Of these pregnancies, 20/22 (90.9%) were carried by women with TD-thalassaemia and two with TD-sickle cell disease (9.1%). One woman had non-TD beta-thalassaemia who became TD post-pregnancy. All women required blood transfusions during pregnancy.
Pregnancy outcomes were available for 16 pregnancies (11 women, two multiple pregnancies, 17 live births). Pre-existing comorbidities included: hypopituitarism (4/16; 25%), cardiovascular disease (3/16; 18.8%), kidney disease (2/16, 12.5%) and diabetes (2/16, 12.5%). Pregnancy complications included: gestational diabetes (4/16, 25%), preeclampsia (2/16, 12.5%), gestational hypertension (1/16, 6.3%), and postpartum haemorrhage (6/15, 40%).
Of the live births within this cohort, 12/17 (70.6%) were born via caesarean and five vaginally (29.4%). Seven babies were born preterm (41.2%) with 5/15 (33.3%) requiring special/neonatal intensive care. Five babies (29.4%) weighed <2500 grams (median 2875, IQR 2100-3080).

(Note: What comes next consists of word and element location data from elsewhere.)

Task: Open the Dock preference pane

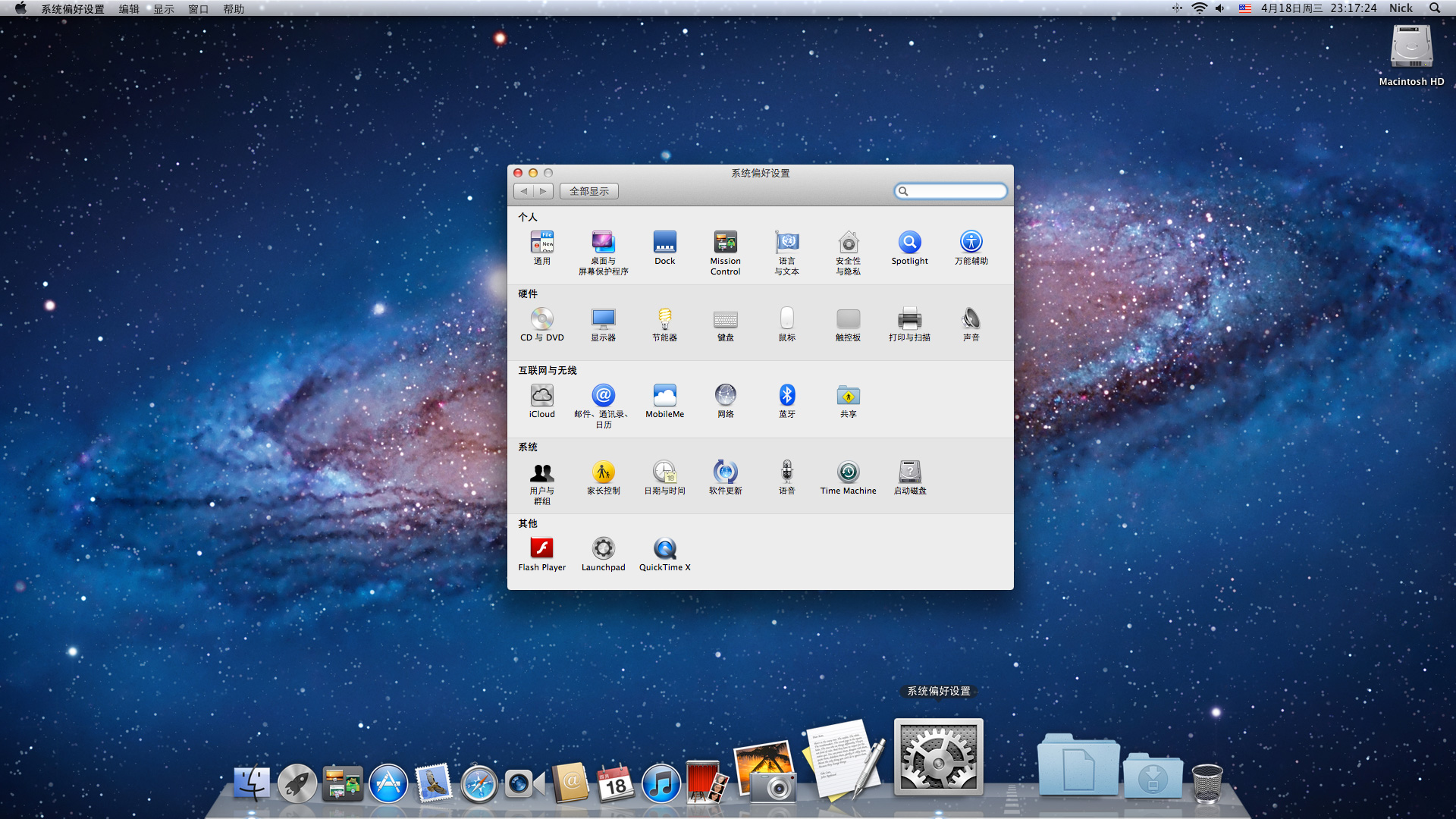Action: (664, 243)
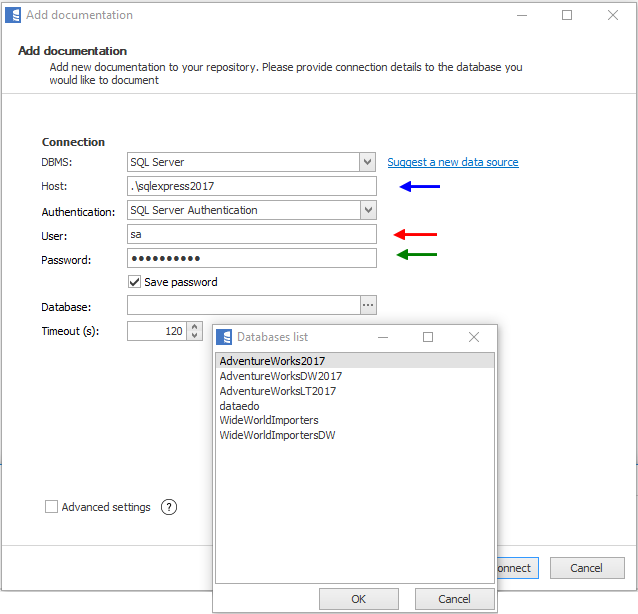Viewport: 638px width, 614px height.
Task: Increase the Timeout value with stepper
Action: [194, 326]
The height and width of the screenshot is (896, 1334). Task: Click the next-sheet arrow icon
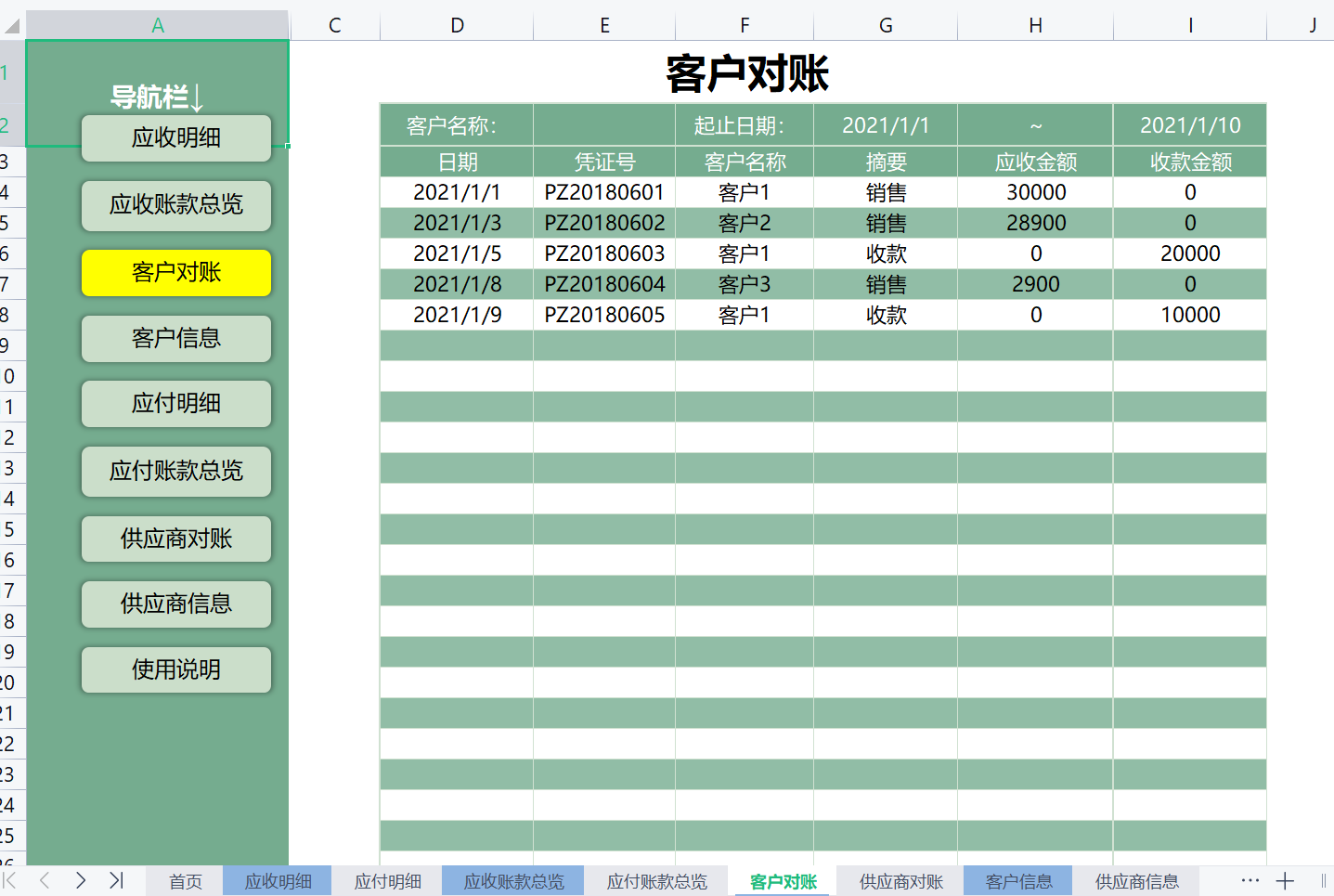click(x=81, y=880)
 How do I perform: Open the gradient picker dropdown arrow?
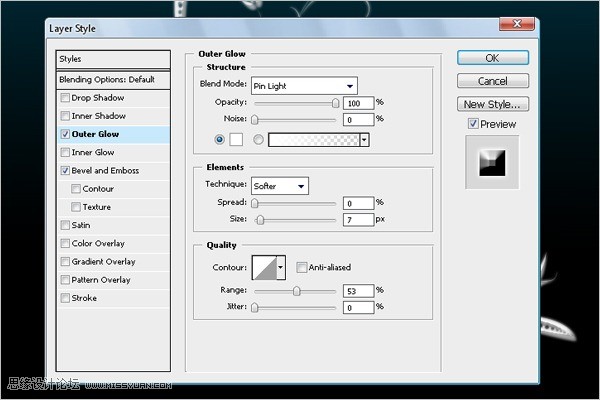(x=364, y=140)
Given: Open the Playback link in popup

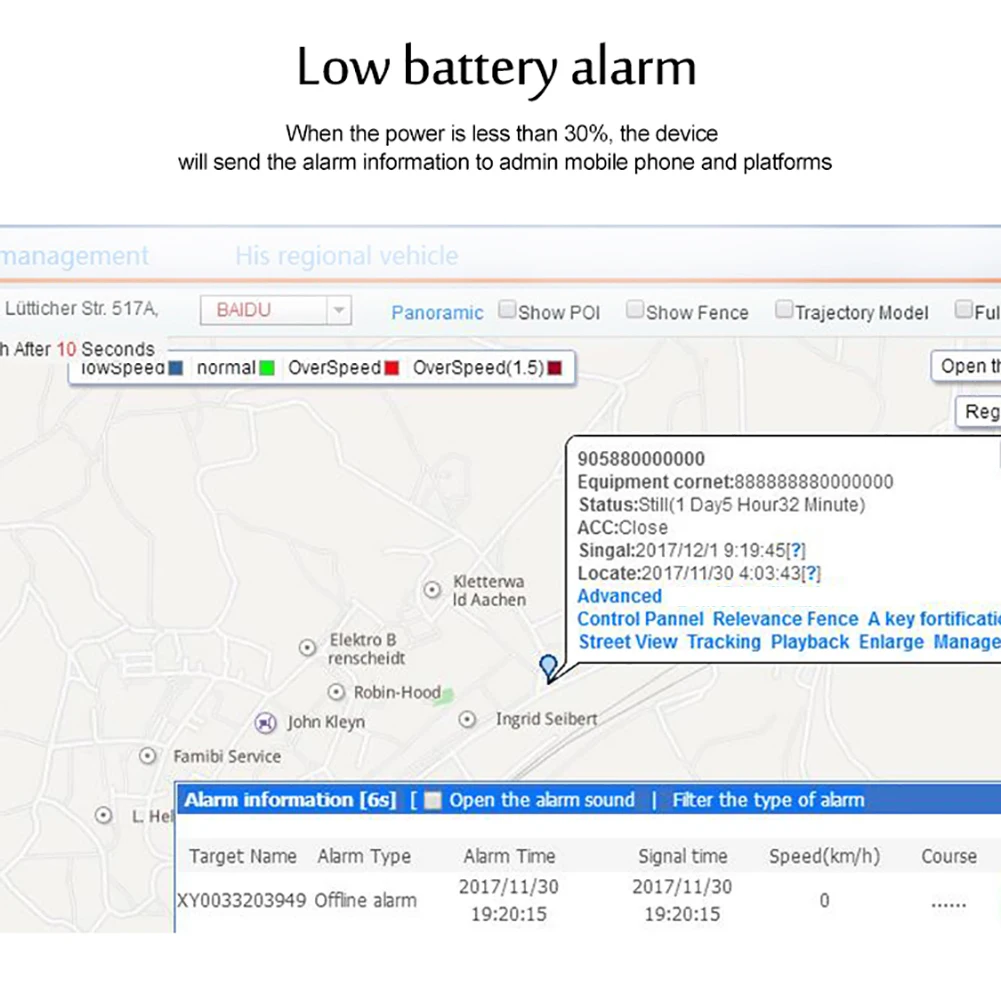Looking at the screenshot, I should pyautogui.click(x=809, y=642).
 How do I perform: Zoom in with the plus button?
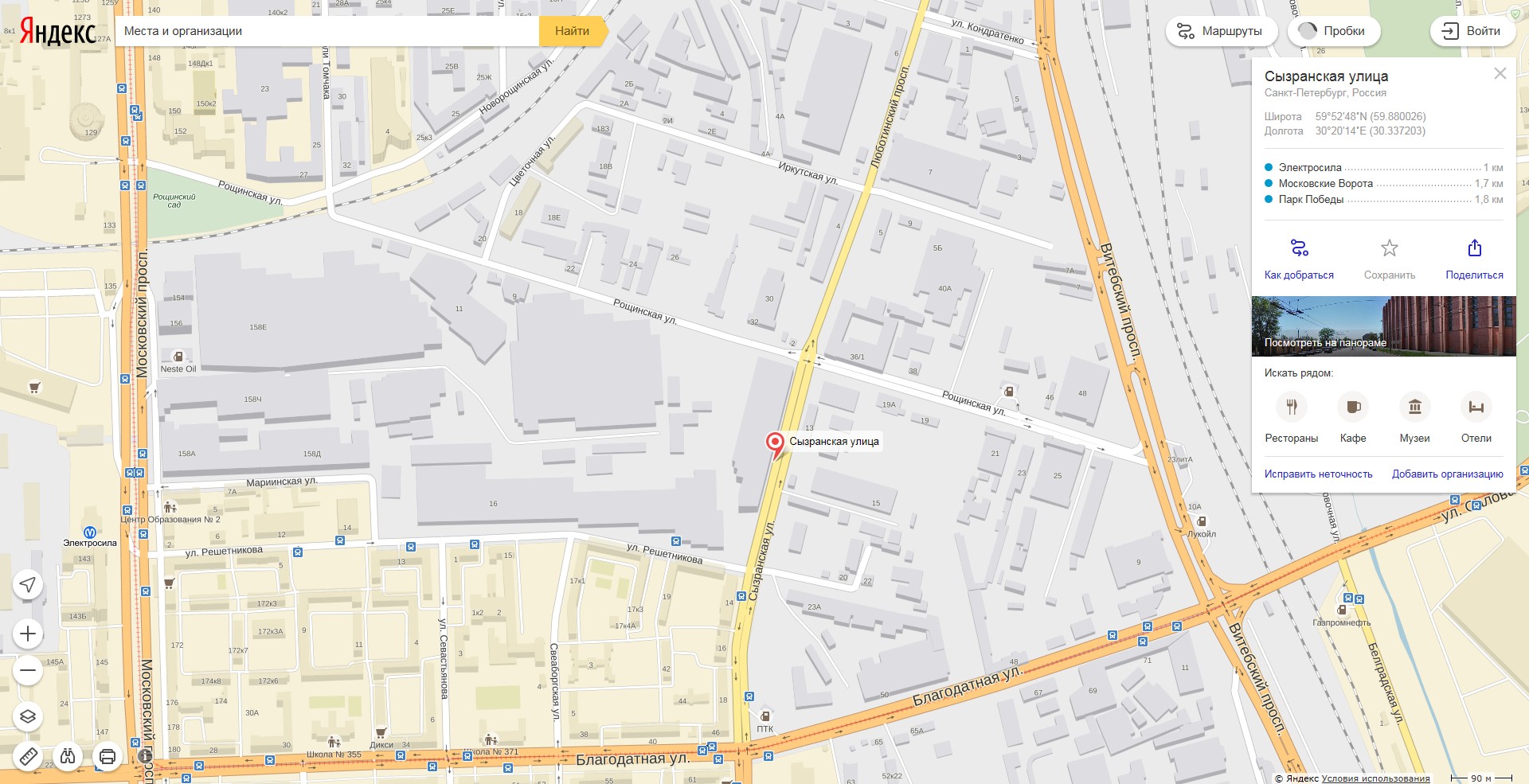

Conclusions: While acknowledging significant risks of pregnancy complications and preterm births, all pregnancies ≥20 weeks in women with TD-haemoglobinopathy resulted in live births. This highlights the need for ongoing collaborative research to guide evidence-based care in this cohort.
Keywords
haemoglobinopathy, pregnancy, thalassaemia
References
1) Vitrano A, Calvaruso G, Lai E, Colletta G, Quota A, Gerardi C, et al. The era of comparable life expectancy between thalassaemia major and intermedia: Is it time to revisit the major-intermedia dichotomy? Br J Haematol. 2017 Jan;176(1):124-130. doi: 10.1111/bjh.14381.
2) Anderson S, Perram J, Nelson A, Matthews S, Gou M, Ho PJ. Pregnancy and assisted reproductive technology use in Australian female transfusion-dependent haemoglobinopathy patients: a 20-year retrospective analysis. Intern Med J. 2024;54(2):290-294. doi: 10.1111/imj.16169.
3) Cassinerio E, Baldini IM, Alameddine RS, Marcon A, Borroni R, Ossola W, et al. Pregnancy in patients with thalassemia major: a cohort study and conclusions for an adequate care management approach. Ann Hematol. 2017;96(6):1015-1021. doi: 10.1007/s00277-017-2979-9.